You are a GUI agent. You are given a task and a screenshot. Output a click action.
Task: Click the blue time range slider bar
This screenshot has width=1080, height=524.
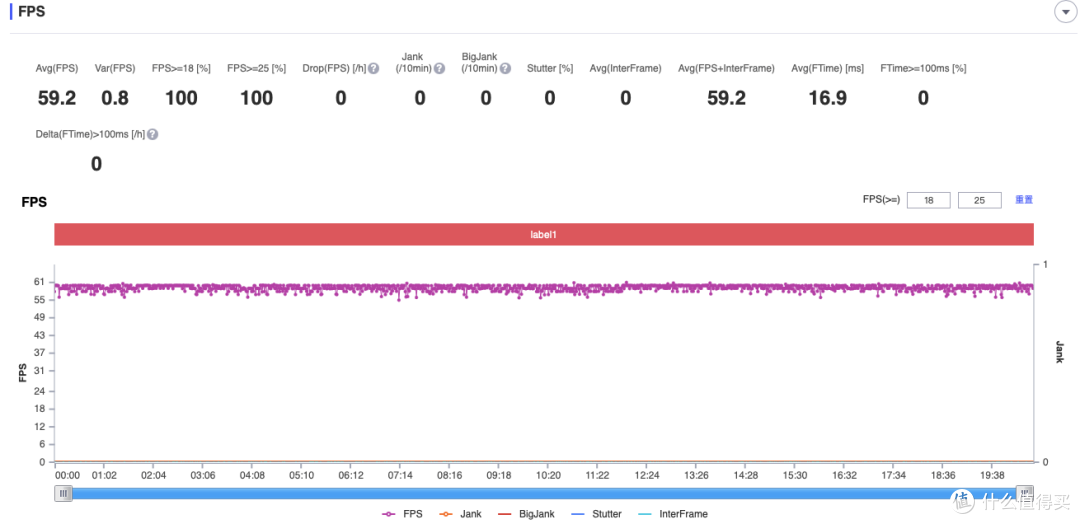coord(543,493)
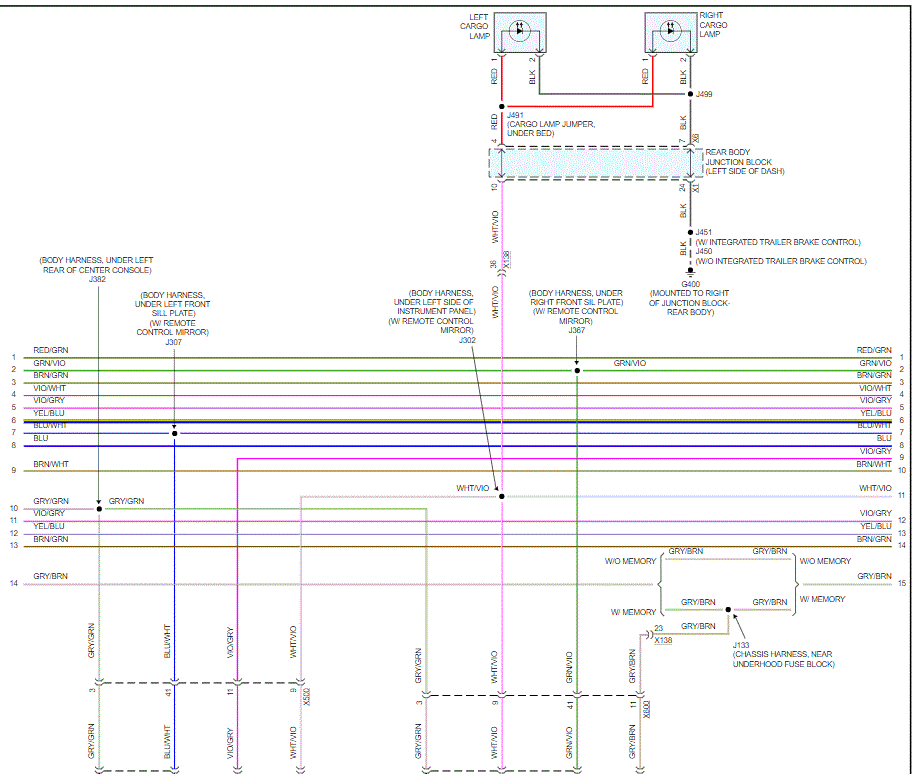Screen dimensions: 919x774
Task: Select the J382 splice dot on GRY/GRN wire
Action: point(99,509)
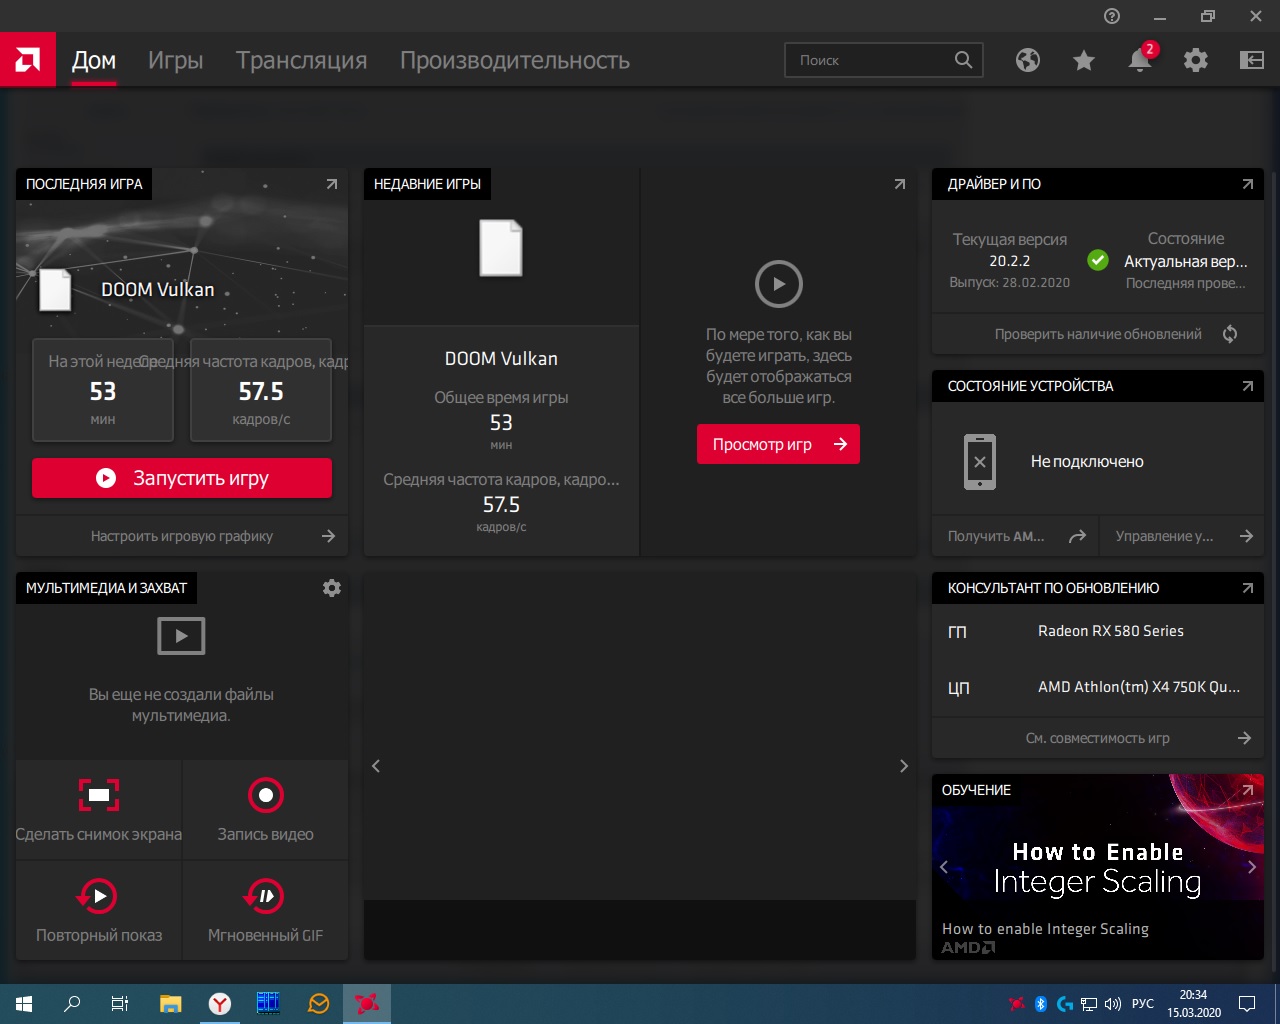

--------------------------------------------------

# WHAT TO PRODUCE:
In the copy, include every entry above exactly and leave out each picture.

# RESPONSE TO THIS EXERCISE:
You are a GUI agent. You are given a task and a screenshot. Output a click action.
Task: Click the blue time range slider bar
This screenshot has width=1080, height=524.
coord(543,493)
Screen dimensions: 919x774
Task: Select the J382 splice dot on GRY/GRN wire
Action: point(99,509)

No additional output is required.